Columns From Quarantine: The pandemic isn’t an outlying disaster – it’s a warning of an inevitable future

Amid concerns about how the world will recover and move on from the COVID-19 pandemic, Opinion columnist Payton Kammerer details her concerns about the environmental future of the planet. (Courtesy of Payton Kammerer)

By Payton Kammerer

May 19, 2020 at 6:33 p.m.

The coronavirus pandemic has drastically upended life in the most unforeseeable ways. At UCLA, our community is remarkably united by similar feelings of loss, confusion and concern, but also by light, hope and the perspective that the pandemic has brought to the forefront. In “Columns From Quarantine,” Daily Bruin staffers and community submissions highlight the personal stories that mark this unprecedented moment. If you have a quarantine story to tell, you can submit it here or email [email protected].

(Andrea Grigsby/Illustrations Director)
(Andrea Grigsby/Illustrations Director)

Despite physical separation from UCLA’s campus and the community I’ve come to know there, my generation’s propensity for sharing their innermost thoughts and feelings on social media has allowed me to keep tabs on how our demographic has been handling this pandemic.

While the main topics of debate have shifted, our general sentiment is one of anxiousness, caused by the stark revelation that our world is not as stable as so many of us had previously taken for granted. We are painfully aware that we don’t know what the future holds, but we are certain that it won’t be what we had hoped for.

When not trying to discredit the expertise of highly educated scientists with complex understandings of the issue at hand, political figures on all levels are prioritizing economic growth over public welfare. Seeing those in power handle this crisis in that manner has exacerbated that horrible feeling that has come to saturate my social media feeds.

But for me, this ubiquitous, crushing combination of fear and frustration isn’t new.

I have been interested in and passionate about nature and its protection for as long as I can remember. That interest was perhaps the result of my status as a Jewish midwesterner, with strong cultural norms of responsibility for the earth’s well-being uniting with my frequent exposure to natural spaces. Or maybe it was just an innate passion that would have manifested regardless of my heritage or home.

Origins aside, that environmentalism has led me to academic exploration of the subject. Not only do I spend my free time reading and watching videos about the global catastrophe that is modern humanity, but I’ve also dedicated my studies here at UCLA to it.

(Courtesy of Payton Kammerer)
Kammerer (pictured) doing field research on Cape rockjumpers, a threatened species of bird in inland South Africa, in spring 2019. (Courtesy of Payton Kammerer)

And this is what I have learned from pursuing this course of study: my generation will know hardship and catastrophe far more terrible than this pandemic.

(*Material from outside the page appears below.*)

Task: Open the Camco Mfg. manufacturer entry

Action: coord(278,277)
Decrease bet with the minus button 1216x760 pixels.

I also know that it was preventable.

Experts have been ringing the alarm bells for decades, warning everyone that changing the chemistry of the atmosphere and indiscriminately annihilating ecosystems would have grave ramifications.

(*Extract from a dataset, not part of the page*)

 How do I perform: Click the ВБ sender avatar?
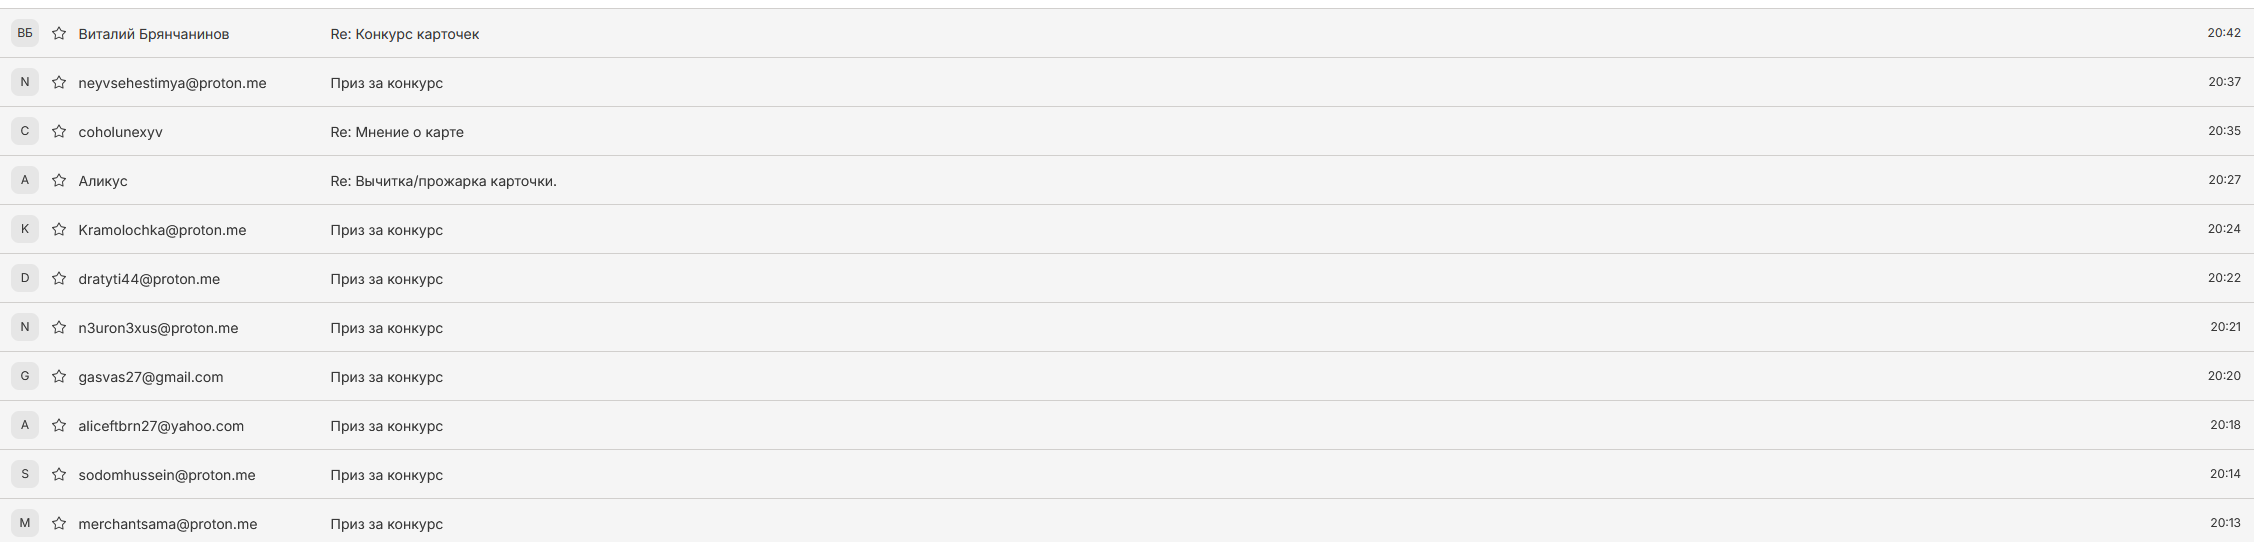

But those alarms have fallen upon deaf ears, clogged by the temptations of unbridled economic growth – sound familiar?

While this virus is a short-term issue, the environmental catastrophe we are responsible for is going to unfold in the long term. For a long time, I believed that meant it was going to happen slowly. We are knocking over each domino one at a time, and we just need to stop before too many have fallen.

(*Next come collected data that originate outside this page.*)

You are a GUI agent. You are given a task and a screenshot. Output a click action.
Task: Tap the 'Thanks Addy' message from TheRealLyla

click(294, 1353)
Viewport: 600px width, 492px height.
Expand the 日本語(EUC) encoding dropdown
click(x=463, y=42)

Through my studies at UCLA, I’ve come to understand that the dominoes are knocking one another over. Even if we stop pumping carbon into the atmosphere and destroying natural habitats this very second, we have already started that positive feedback loop. The ultimate consequences still lie in wait.

The people making decisions about our collective sacrifice in the middle of the coronavirus are frequently those who, demographically, are at a high risk of suffering severely from it.

In environmental policy, that is not the case.

The consequences of the irresponsibility of our predecessors will not be theirs to bear – they will be ours, our children’s and every other generation’s burden for the rest of human existence.

(Courtesy of Payton Kammerer)
A photo taken by Kammerer at dawn in Chaco, Paraguay, in summer 2019. Kammerer was studying the ecology of Howler monkeys in a fragmented forest habitat. (Courtesy of Payton Kammerer)

Experiencing certainty in that knowledge, and truly internalizing how phenomenally temporary my world is, has been a draining and often overwhelming emotional burden. And unlike that of this pandemic, it is far from universal.

And so, the events that have characterized this school year take on a much different tone for me. Whenever I find myself upset over them, there is a grim voice in the back of my mind telling me that one day, I will be willing to give anything to come back to this time.

Because it is going to get so much worse.

Payton Kammerer is a second-year ecology, behavior and evolution student from Machesney Park, Illinois, and is an Opinion columnist for the Daily Bruin.